資格と結婚が契機となり / 清野さやかさん 千葉県

私は双極性障害Ⅰ型と向き合って今年で12年目になります。

大学を卒業し、塾講師となった私を襲ったうつ状態は「死にたい」と思いつめる程、重いものでしたが、そのまま放置した結果、1年後に重い躁状態となりました。

医療保護入院となり、保護室を3週間経験する等、私にとって精神科医療との「出逢い」は決してよいものではありませんでした。

今から10年前には2度目の医療保護入院を経験し、再び「自らの人権がひどく侵されている」という思いを抱きました。

「精神疾患を持っていても、自分の納得のいく医療を受け、自分の望む人生を歩みたい」という確かな願いが私の中で芽生えた時期です。2度の入院で計5ヶ月を精神科病院で過ごした私にとって、「隔離」や「拘束」、「厳しいルール」が精神疾患にとって、一律に有益なものであるとは、とても思えませんでした。

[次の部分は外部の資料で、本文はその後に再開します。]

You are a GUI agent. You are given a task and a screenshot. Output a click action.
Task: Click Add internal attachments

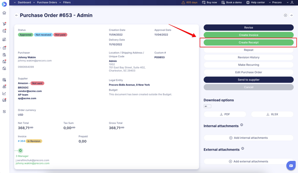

そんな思いを強く持ちながらも、実家暮らしの私にとって、家族との関係性の中で、様々な苦労があり、「自分らしい人生」を謳歌するだけの余裕や状況とはまだ程遠いところにいました。魚焼きグリルを用いて魚を焼くことも、灯油の交換をすることも、母親からは危険視され、実家にいる間はそれらの作業に取り組ませてもらうことができませんでした。また障害者手帳取得や自立支援医療利用についても、母親の反対が続き、活用するまでには、長い年月がかかりました。

そんな私の人生を変える大きな契機がありました。

1つ目は「精神保健福祉士」資格取得です。

資格取得前より、精神保健福祉の分野で既にボランティアや仕事を始めていましたが、資格取得までの過程において、自身の心身コントロールや他者理解をする上で、大変多くのことを学び、また素晴らしい「出逢い」にも恵まれました。「当事者経験のある精神保健福祉士」という強みのある支援者となったことは、働く上での自信にも繋がりました。

2つ目の契機は「結婚」です。

仕事や人生を見直す為に出かけた長野ひとり旅において、古民家で働く旦那さんと知り合いました。知り合って半年、付き合って2ヶ月で結婚した私たちでしたが、長い親友のような関係性が今も続いています。家事は苦手だと実家の家族からは思われていましたが、掃除も洗濯も料理もとても楽しく、仕事との両立も今では無理なくできています。

「自分らしい人生」を謳歌し、「私たちらしい人生」を歩み始めた今を心より幸せに思います。